How to make tea is certainly a…hot…topic, especially amongst people who make tea using kettles and people (OK, fine, Americans) who are notorious for nuking some hot water in the microwave, popping in a teabag, and calling it a day. But now scientists have taken a stance against microwaving your tea once and for all.
Researchers at the University of Electronic Science & Technology of China published a study in the AIP Advances journal from the American Institute of Physics, finding that when heating liquid in the microwave, “the temperature of the top is always the highest in the liquid” while the bottom is quite a bit cooler. This is probably why your tea seems like it’s the optimal temperature for, like, two seconds. It’s also why, when you reheat leftovers in the microwave, you can have hot spots rather than it being heated evenly the whole way through. When you heat water in a kettle or on the stove, however, it’s able to be heated more evenly using convection, making that the superior method.
However, the rest of the study was not aimed to dunk on those who heat liquids in the microwave, but rather to find out how this uneven heating can be corrected.

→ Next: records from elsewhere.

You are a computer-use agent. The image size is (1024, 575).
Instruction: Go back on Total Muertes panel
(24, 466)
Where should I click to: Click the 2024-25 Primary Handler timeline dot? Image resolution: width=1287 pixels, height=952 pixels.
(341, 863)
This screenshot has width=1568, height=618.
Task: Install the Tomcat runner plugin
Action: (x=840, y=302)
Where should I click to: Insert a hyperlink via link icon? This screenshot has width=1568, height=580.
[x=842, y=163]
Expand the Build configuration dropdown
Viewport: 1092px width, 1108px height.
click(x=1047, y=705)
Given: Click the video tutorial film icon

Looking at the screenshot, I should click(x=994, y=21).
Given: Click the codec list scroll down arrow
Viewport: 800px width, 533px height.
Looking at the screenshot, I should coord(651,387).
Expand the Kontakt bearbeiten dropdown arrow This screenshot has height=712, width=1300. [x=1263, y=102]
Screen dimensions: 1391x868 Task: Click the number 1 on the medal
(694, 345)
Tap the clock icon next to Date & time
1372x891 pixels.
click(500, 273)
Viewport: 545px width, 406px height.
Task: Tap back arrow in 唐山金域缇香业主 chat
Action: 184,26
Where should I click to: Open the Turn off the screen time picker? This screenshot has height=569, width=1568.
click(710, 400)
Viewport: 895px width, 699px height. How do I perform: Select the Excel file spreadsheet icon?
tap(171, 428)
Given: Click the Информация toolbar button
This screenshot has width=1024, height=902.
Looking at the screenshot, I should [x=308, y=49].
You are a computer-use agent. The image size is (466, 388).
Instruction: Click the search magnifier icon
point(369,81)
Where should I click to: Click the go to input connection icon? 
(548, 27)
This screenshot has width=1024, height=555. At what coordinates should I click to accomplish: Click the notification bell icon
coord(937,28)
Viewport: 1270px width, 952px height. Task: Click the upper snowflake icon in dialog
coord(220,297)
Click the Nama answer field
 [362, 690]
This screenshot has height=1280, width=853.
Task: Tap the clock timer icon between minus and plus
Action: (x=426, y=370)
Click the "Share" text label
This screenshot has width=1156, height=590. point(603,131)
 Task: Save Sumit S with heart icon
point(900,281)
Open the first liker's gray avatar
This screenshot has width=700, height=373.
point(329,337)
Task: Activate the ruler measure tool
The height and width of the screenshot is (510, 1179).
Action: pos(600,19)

They designed a unique silver coating to put around the rim of cups to make things heat more evenly. Don’t go trying to make one yourself though—you still shouldn’t put most metal in the microwave.
So there you have it! Until their tool is made more widely available, it seems if you want an even heat, you’re going to have to lug out the kettle and do it the old-fashioned way…or at least get really good at stirring hot water.